このブログを始めてすぐに、元厚生次官襲撃事件が起こりました。ズバリ、この事件の原因は、私が1~5で指摘した、社会の不平等感から来る不安と不満だと思います。
読売新聞の昨日(11月24日)の社説には、戸惑いの言葉がたくさん出てきます。
①旧厚生省の元事務次官2人が相次いで狙われた事件は、不可解な点があまりにも多い。
②以前飼っていた犬を保健所に殺されていたことに腹が立っていたなどと供述しているが、こんな説明では大胆な犯罪には結びつかない。
③現役でもない二人を何故狙ったのか。
④男は山口県出身で、大学を中退後にコンピューター関連や宅配便の仕事をしていたという。このような経歴からは、元次官との接点や、政治的な思想や背景はうかがえない。

[データ抜粋]:
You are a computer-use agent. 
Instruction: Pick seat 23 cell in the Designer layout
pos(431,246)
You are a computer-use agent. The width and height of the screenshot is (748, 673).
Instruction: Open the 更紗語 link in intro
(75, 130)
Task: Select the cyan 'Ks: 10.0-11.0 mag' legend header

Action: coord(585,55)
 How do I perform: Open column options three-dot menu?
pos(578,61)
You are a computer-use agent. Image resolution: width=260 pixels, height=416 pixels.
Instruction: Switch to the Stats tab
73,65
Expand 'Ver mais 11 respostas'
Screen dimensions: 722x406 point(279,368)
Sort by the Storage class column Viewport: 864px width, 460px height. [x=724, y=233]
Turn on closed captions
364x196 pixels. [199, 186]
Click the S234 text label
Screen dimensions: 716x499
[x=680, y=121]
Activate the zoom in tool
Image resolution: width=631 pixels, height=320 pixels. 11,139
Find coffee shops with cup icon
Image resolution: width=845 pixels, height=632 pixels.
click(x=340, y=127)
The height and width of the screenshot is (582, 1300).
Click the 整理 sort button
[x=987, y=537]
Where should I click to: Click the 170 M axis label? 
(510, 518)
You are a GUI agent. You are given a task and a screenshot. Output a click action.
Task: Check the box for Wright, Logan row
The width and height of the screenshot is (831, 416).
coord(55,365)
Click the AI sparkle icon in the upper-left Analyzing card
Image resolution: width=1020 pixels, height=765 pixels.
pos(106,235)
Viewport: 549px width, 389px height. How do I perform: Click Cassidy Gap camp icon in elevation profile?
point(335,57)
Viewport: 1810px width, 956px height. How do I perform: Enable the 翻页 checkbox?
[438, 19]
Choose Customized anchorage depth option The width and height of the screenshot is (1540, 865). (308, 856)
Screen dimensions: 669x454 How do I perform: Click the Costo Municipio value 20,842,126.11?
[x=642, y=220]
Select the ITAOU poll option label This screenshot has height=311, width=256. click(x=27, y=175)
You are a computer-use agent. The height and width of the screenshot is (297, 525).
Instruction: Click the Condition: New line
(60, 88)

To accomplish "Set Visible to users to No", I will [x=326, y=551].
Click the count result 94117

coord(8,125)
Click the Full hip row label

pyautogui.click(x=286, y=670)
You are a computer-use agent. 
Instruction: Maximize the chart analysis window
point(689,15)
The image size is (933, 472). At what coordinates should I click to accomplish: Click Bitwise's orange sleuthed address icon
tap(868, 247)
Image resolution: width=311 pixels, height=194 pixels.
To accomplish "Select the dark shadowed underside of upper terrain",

[作業指示]: 元次官襲撃事件を論じた上の抜粋から、「このブログを始めてすぐに、元」から「大胆な犯罪には結びつかない。」までをすべて、一字一句変えずに抜き出してください。

[回答]:
このブログを始めてすぐに、元厚生次官襲撃事件が起こりました。ズバリ、この事件の原因は、私が1~5で指摘した、社会の不平等感から来る不安と不満だと思います。
読売新聞の昨日(11月24日)の社説には、戸惑いの言葉がたくさん出てきます。
①旧厚生省の元事務次官2人が相次いで狙われた事件は、不可解な点があまりにも多い。
②以前飼っていた犬を保健所に殺されていたことに腹が立っていたなどと供述しているが、こんな説明では大胆な犯罪には結びつかない。